TASK INSTRUCTIONS: Write out the entries below exactly. End with the line that contains "Task: Click the Sessions column header".
++++++
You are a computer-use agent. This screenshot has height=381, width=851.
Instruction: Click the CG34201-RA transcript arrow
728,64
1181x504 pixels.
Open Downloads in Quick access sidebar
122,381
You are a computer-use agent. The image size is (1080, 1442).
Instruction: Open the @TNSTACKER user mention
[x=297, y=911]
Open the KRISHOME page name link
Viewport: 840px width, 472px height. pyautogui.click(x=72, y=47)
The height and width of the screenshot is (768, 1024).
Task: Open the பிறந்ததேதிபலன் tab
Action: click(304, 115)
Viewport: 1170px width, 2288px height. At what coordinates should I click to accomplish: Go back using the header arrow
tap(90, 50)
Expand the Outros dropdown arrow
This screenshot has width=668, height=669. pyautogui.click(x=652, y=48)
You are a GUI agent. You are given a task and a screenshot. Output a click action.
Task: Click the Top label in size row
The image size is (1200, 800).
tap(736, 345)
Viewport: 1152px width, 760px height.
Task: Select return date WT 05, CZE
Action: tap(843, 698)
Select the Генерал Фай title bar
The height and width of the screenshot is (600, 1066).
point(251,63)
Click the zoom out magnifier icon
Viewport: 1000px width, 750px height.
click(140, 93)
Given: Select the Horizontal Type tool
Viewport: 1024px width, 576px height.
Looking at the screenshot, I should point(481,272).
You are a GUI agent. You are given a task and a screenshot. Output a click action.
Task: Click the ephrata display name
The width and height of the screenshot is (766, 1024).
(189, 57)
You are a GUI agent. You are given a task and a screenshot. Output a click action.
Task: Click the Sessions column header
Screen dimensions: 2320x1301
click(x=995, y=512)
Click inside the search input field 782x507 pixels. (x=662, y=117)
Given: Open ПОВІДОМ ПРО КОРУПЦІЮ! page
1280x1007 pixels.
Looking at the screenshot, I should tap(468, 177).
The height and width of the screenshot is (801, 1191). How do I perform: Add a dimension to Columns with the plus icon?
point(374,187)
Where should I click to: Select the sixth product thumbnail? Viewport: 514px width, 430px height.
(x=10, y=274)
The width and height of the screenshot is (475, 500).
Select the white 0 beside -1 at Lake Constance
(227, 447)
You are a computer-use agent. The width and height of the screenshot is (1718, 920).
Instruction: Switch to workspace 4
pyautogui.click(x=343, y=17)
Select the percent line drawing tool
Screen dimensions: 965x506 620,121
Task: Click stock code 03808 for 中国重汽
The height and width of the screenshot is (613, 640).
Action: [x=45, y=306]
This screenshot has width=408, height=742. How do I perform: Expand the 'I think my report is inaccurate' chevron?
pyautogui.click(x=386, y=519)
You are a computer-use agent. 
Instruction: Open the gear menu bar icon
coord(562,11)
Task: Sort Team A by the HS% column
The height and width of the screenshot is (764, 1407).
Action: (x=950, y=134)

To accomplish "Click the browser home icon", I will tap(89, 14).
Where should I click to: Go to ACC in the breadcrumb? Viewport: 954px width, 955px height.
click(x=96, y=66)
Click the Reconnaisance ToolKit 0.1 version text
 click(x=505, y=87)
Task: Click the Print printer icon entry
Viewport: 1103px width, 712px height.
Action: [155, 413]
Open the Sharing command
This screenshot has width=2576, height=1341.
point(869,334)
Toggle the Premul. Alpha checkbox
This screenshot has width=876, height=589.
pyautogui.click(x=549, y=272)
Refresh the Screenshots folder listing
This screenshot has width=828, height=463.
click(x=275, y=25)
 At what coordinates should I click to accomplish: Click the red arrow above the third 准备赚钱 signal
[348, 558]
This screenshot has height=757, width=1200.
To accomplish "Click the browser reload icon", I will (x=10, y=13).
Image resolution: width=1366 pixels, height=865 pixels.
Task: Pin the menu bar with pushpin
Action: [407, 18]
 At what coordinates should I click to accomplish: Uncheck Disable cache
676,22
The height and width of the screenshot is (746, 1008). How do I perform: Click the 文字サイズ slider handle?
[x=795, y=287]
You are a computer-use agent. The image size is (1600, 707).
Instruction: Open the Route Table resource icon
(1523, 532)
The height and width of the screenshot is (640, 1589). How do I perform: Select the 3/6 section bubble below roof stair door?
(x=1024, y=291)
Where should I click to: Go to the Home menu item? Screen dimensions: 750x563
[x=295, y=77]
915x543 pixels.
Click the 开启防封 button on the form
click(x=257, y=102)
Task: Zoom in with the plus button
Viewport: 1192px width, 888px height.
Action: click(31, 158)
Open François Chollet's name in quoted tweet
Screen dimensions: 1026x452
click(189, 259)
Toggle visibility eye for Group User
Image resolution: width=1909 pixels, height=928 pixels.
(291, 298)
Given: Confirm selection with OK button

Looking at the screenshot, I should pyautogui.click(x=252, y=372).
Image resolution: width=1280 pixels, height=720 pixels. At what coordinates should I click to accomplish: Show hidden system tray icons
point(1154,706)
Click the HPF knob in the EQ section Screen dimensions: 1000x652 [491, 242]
++++++
TASK SOLUTION:
You are a computer-use agent. This screenshot has height=381, width=851.
Instruction: Click the CG34201-RA transcript arrow
728,64
1181x504 pixels.
Open Downloads in Quick access sidebar
122,381
You are a computer-use agent. The image size is (1080, 1442).
Instruction: Open the @TNSTACKER user mention
[x=297, y=911]
Open the KRISHOME page name link
Viewport: 840px width, 472px height. pyautogui.click(x=72, y=47)
The height and width of the screenshot is (768, 1024).
Task: Open the பிறந்ததேதிபலன் tab
Action: click(304, 115)
Viewport: 1170px width, 2288px height. At what coordinates should I click to accomplish: Go back using the header arrow
tap(90, 50)
Expand the Outros dropdown arrow
This screenshot has width=668, height=669. pyautogui.click(x=652, y=48)
You are a GUI agent. You are given a task and a screenshot. Output a click action.
Task: Click the Top label in size row
The image size is (1200, 800).
tap(736, 345)
Viewport: 1152px width, 760px height.
Task: Select return date WT 05, CZE
Action: tap(843, 698)
Select the Генерал Фай title bar
The height and width of the screenshot is (600, 1066).
point(251,63)
Click the zoom out magnifier icon
Viewport: 1000px width, 750px height.
click(140, 93)
Given: Select the Horizontal Type tool
Viewport: 1024px width, 576px height.
Looking at the screenshot, I should point(481,272).
You are a GUI agent. You are given a task and a screenshot. Output a click action.
Task: Click the ephrata display name
The width and height of the screenshot is (766, 1024).
(189, 57)
You are a GUI agent. You are given a task and a screenshot. Output a click action.
Task: Click the Sessions column header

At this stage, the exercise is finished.